HOTR: End-to-End Human-Object Interaction Detection with Transformers
- Paper / Code
- The goal of human-object interaction (HOI) is to learn the relationship between people and objects in images. HOI is a challenging problem, as it couples the tasks of object detection and interaction inference. Using the object DEtection TRansformer (DETR) as a baseline, Kim et al. develop a network model that jointly learns <human, object, interaction> triplets. This approach demonstrates improved AP and a 5x speedup against previous state-of-the-art on the V-COCO dataset.
Exploring Simple Siamese Representation Learning
- Paper / Code
- Chen and He explore the application of siamese networks to unsupervised visual representation learning and find evidence that contradicts previous beliefs around their limitations of use, e.g. siamese networks were thought to need negative sample pairs. In their SimSiam model, the authors use a stop-gradient operation to prevent convergence to a trivial solution, a commonly cited problem for siamese networks.
Hanna’s Picks
Deep Convolutional Dictionary Learning for Image Denoising
- Paper / Code
- This paper proposes a new framework of deep convolutional dictionary learning (DCDicL). DCDicL demonstrates leading denoising performance in terms of both quantitative metrics (e.g., PSNR, SSIM) and visual quality. In particular, it can reproduce the subtle image structures and textures, which are hard to recover by many existing denoising DNNs.
Iterative Filter Adaptive Network for Single Image Defocus Deblurring
- Paper / Code
- The paper discusses an end-to-end network embedded with their Iterative Filter Adaptive Network (IFAN) for single image defocus deblurring. IFAN is specifically designed for the effective handling of spatially varying and large defocus blur, something that many other methods fail to achieve.
ReDet: A Rotation-Equivariant Detector for Aerial Object Detection
- Paper / Code
- Many models have problems when trying to detect objects with different orientations without training on large amounts of data. This paper addresses this problem by creating a model that encodes rotation equivariance and rotation invariance.

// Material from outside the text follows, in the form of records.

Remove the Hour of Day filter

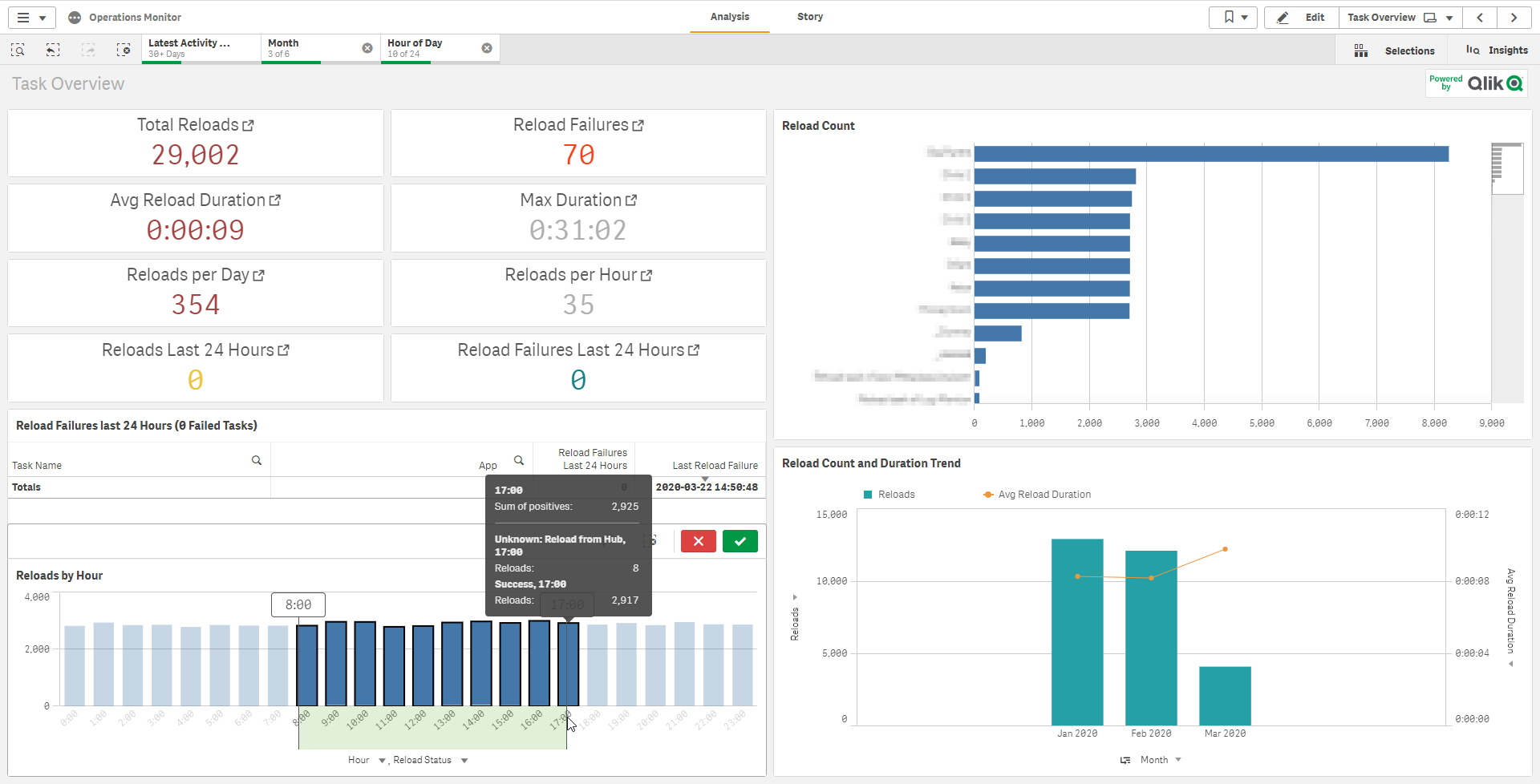click(x=487, y=48)
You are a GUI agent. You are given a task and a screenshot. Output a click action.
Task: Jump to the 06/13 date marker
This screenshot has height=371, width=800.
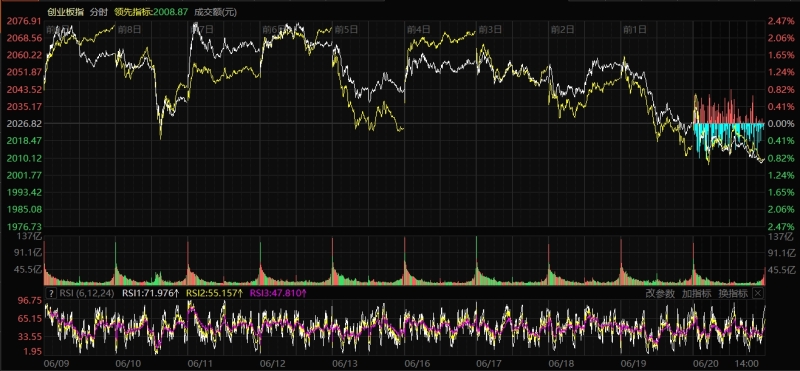(x=345, y=363)
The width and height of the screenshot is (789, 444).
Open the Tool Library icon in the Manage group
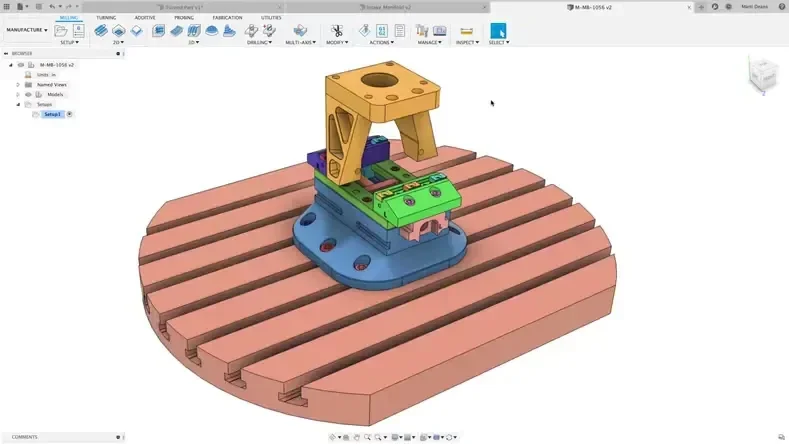[x=422, y=31]
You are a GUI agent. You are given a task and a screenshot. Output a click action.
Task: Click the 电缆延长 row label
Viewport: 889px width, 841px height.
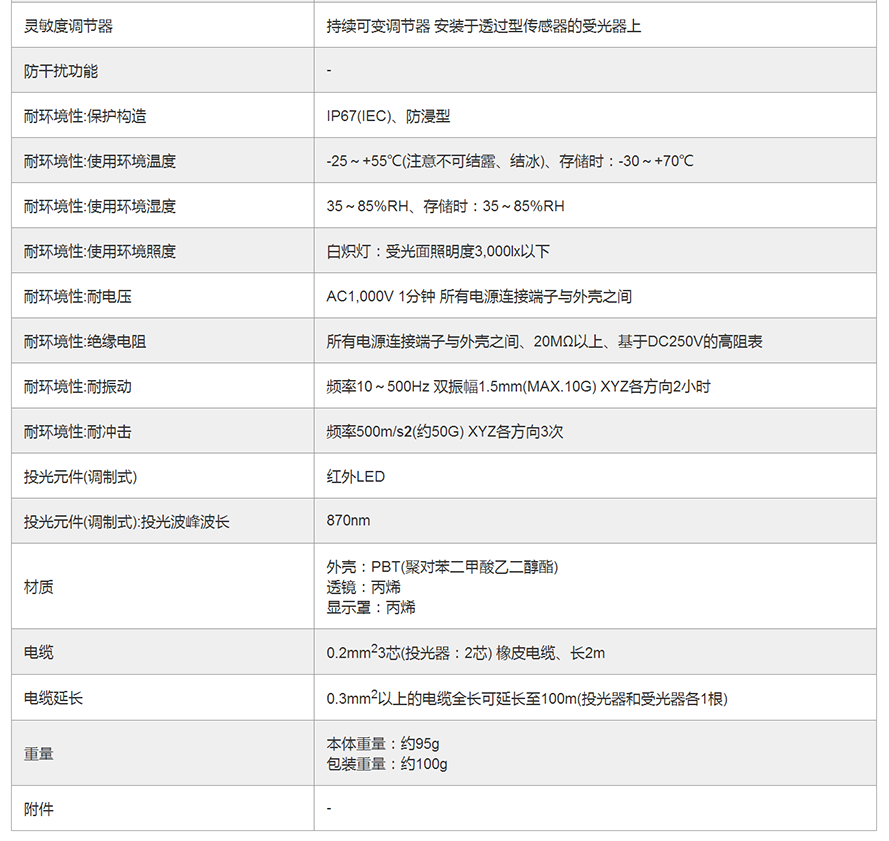(x=54, y=698)
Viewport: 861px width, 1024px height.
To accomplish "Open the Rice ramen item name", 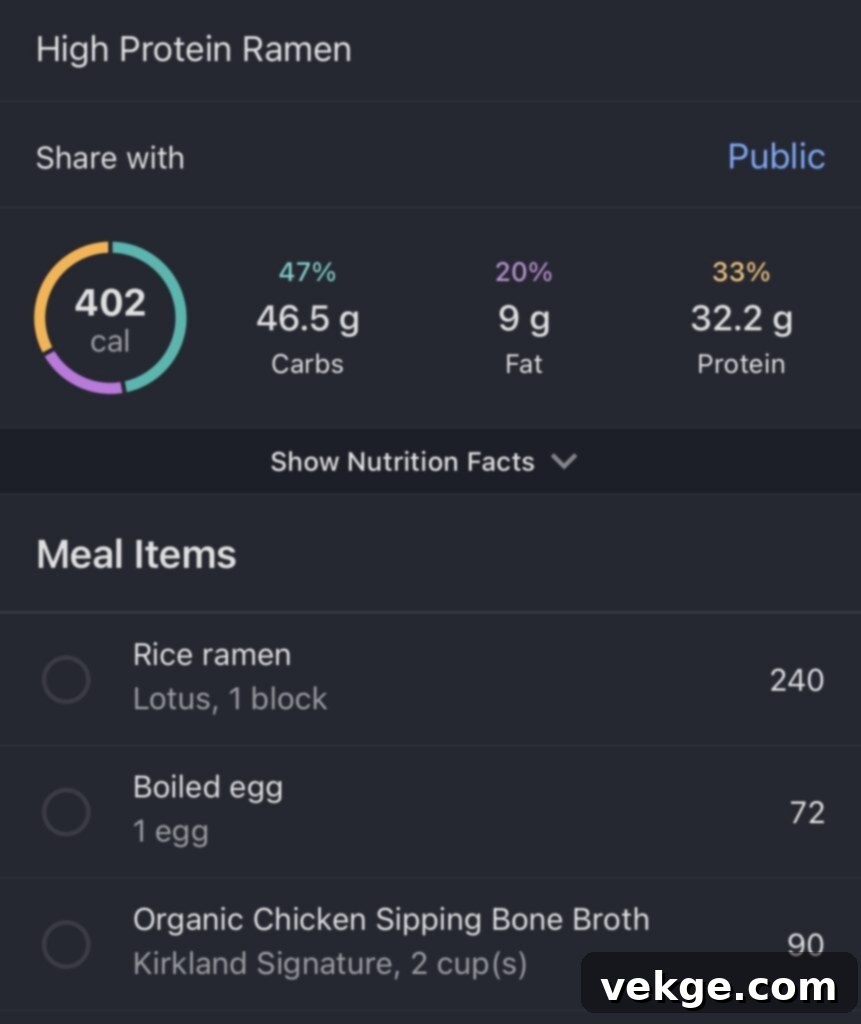I will click(x=212, y=656).
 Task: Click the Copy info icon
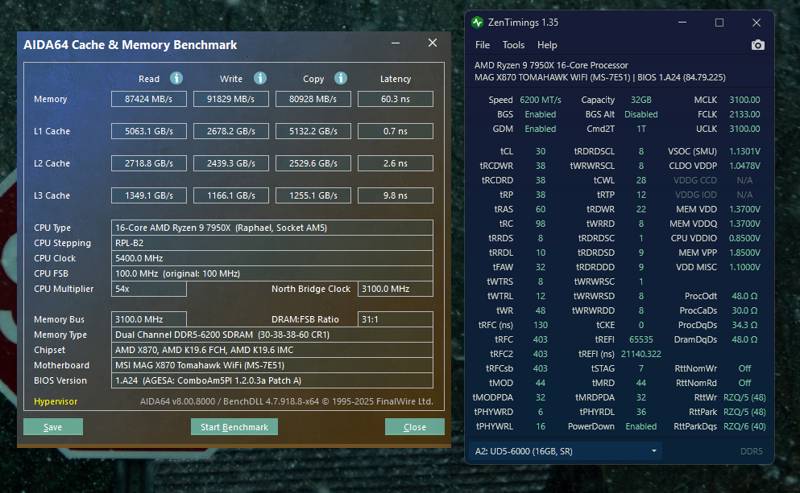[x=341, y=78]
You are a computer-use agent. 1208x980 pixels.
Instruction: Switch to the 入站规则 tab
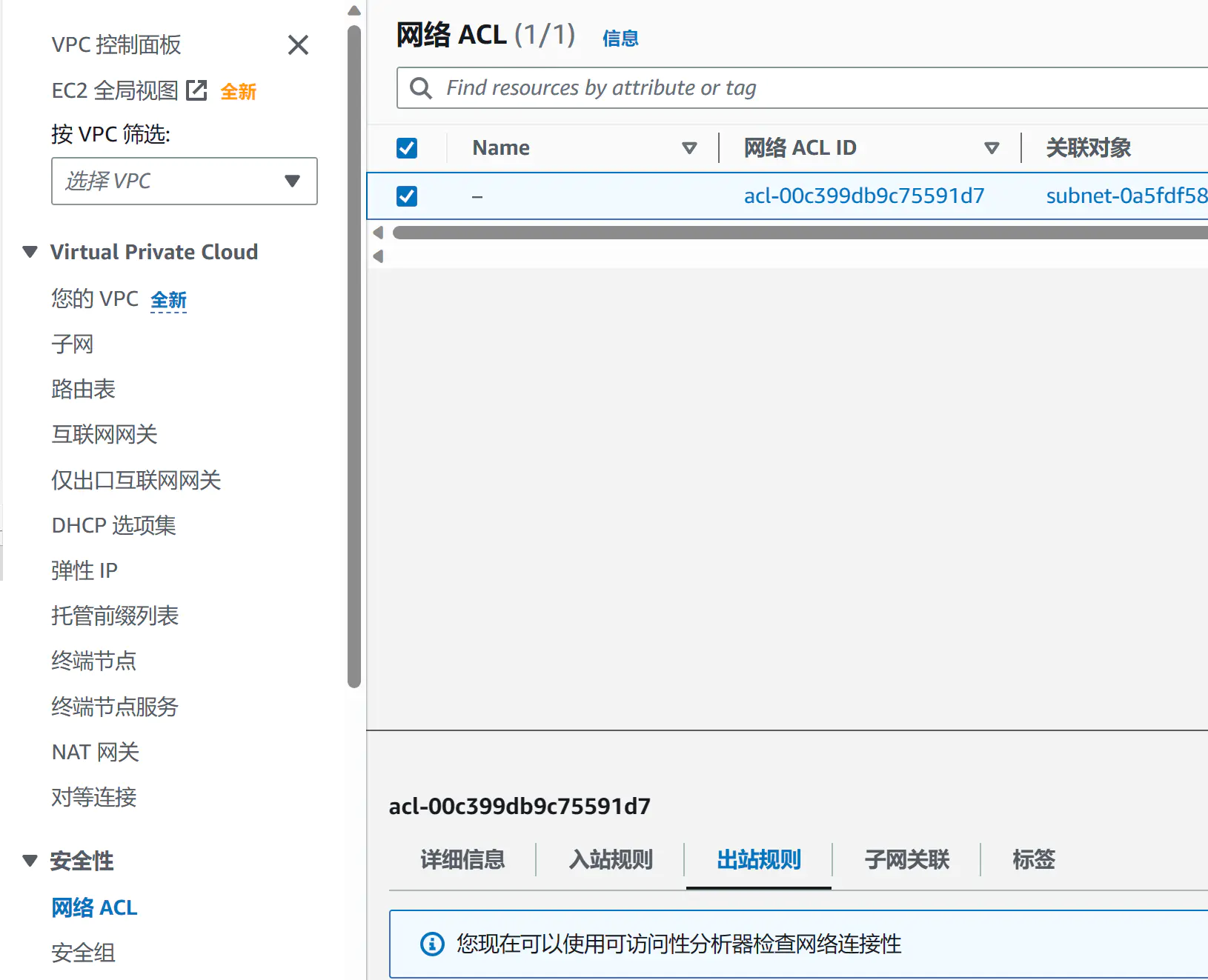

Improving Multiple Object Tracking With Single Object Tracking
- Paper
- A novel method proposed in this paper combines multiple object tracking (MOT) and single object tracking (SOT) architecture. This means that an MOT task is able to benefit from the strong discriminative power of SOT methods in an effective and efficient way.
Conclusions
A number of computer vision advances were showcased at CVPR21 this year. We highlighted 2x4 papers addressing a number of active research areas, including object detection, denoising, deblurring, and scene representation.
About the Authors
Hanna Diamond is a Data Scientist at Anno.Ai, where she focuses on computer vision applications and development of deep learning models. Hanna has a background in image processing, computer vision, and robotics; she holds a BA in Computer Science from Oberlin College. Hanna leads Anno’s Zwift virtual bike team and enjoys building up gaming workstations in her free time.
Christopher Farah is a Senior Data Scientist at Anno.Ai. Chris has over 14 years of experience conducting spatial data mining research in the healthcare and national security sectors. Chris has a Bachelors in Chemical Engineering from The Cooper Union, a MA in Mathematics from St. Louis University, and a PhD in Spatial Information Science and Engineering from the University of Maine.